Picture Shutterstock Antimicrobials are bacteria killers. The food industry uses them to safeguard food against spoilage and pathogenic bacteria. However, many of the currently used ones are chemically sythesised. But there is another option. Substances found in plants have also anti-microbial properties. After all, plants must protect themselves from bacteria all the time.
Researcher Alberto Bombelli obtained his PhD with honours on a study on the use of prenylated isoflavonoids as antimicrobials for the food sector. Those isoflavonoids have an additional side chain of five carbons atoms. Among the compounds tested is glabridin, that can be extracted from liquorice. The prenyl group potentiates the antimicrobial activity of these natural products. Liquorice is used as a flavoring agent in many products.
Natural defence
‘The residual stream of this production contains high levels prenylated isoflavonoids’, Bombelli says, ‘including glabridin, which are part of the natural defence mechanism against pathogens. The idea behind my project is to learn how these defence mechanisms work and to use this to our advantage. The antibacterial properties of these compounds had been proven under lab conditions, but much more is required for their use in the food industry.’

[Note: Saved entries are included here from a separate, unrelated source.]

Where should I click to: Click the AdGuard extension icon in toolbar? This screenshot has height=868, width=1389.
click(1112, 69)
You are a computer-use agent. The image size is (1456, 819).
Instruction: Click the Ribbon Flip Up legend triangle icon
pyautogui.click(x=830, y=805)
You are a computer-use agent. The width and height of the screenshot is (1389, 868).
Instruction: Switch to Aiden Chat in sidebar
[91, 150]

Bombelli’s experiments showed that glabridin has promising potential in applications outside the lab. To this end, he tested its applicability as food preservative using cantaloupe as a product and Listeria monocytogenes as a pathogen. He also showed that glabridin can effectively be used as a disinfectant for food contact surfaces. Furthermore, he diligently studied how glabridin causes bacteria death.
Bleeding out
Glabridin destroys bacteria’s cell membranes, after which the cell “bleeds out”. ‘This was already suspected but had yet to be proven’, says Bombelli. ‘Determining the precise mode of action of a substance is quite challenging. You may know that it affects the membrane, but how and where precisely? Such questions are not easily answered.’
The prenyl group’s position is essential to the attack on the cell membrane. ‘That group enhances the activity of prenylateds isofalvonoids’, Bombelli clarifies. ‘But it depends on how and where the prenyl is attached to the molecule. I studied this by testing similar substances with a slightly differently positioned prenyl group, which did or did not have antimicrobial properties.’
The prenyl group enhances the activity, but it depends on how and where the group is attached to the molecule
Alberto Bombelli, Food Microbiology
Modelling dynamics simulations of the interaction between prenylated isoflavonoids and cell membranes support this observation. Bombelli: ‘I simulated the process of permeating the cell membrane and also revealed which position in the membrane is the most favourable in terms of energy.
Effective
The acquired knowledge could lead to the development of different and possibly more effective antimicrobial compounds. Bombelli says such developments are already underway. However, puncturing the cell membrane may not be the only mechanism that leads to antimicrobial activity. Other antimicrobial substances containing prenyl groups leave the cell membrane intact. In nature, too, many roads lead to Rome.